## EXCERPT
Thursday, October 4, 2012

RESURRECTION


Yesterday, I made my third trip to the Holocaust Museum. I went with my sister-in-law and her 16 year old boy who said it was on the top of his list to visit. He wasn’t sure why. Just had heard about it.
And my experience was similar to the first two times. The brief black and white grainy film of Hitler’s rise to power…the shtetl with its magnificent photos of a small village, photos stacked up three floors high….sisters, mothers, uncles, babies….all lost. And then the shoes. The room full of shoes with their absent color and musty smell – without size or decoration, a dark leathery pile.
I saw again the emaciated faces of men in striped pajamas and the arrival of Eisenhower’s men to shepherd survivors back to safety after documenting the Nazi shame for all of us to see.
What was different this time were the new images in my mind and heart. Images of my unborn grandchildren who are Jews. They are not yet in this world. I have not met them but am already connected to them through my daughter, my son-in-law and his parents and extended family.

## AVAILABLE DATA
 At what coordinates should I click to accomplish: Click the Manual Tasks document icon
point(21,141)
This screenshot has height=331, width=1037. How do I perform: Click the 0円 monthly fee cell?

## PROBLEMS AND TASKS
1/ Answer these questions about the museum post:
(a) How old is the boy who came on the visit?
(b) Whose men arrive to shepherd survivors back to safety?
(c) Through which people is the writer already connected to the unborn grandchildren?
2/ Rewrite the museum post from "RESURRECTION" through "heard about it.", substituting "cousin" for "sister-in-law".

## ANSWERS PROVIDED
1/
(a) He is 16 years old.
(b) Eisenhower's men arrive.
(c) The writer is connected through the daughter, the son-in-law, and his parents and extended family.

2/
RESURRECTION


Yesterday, I made my third trip to the Holocaust Museum. I went with my cousin and her 16 year old boy who said it was on the top of his list to visit. He wasn’t sure why. Just had heard about it.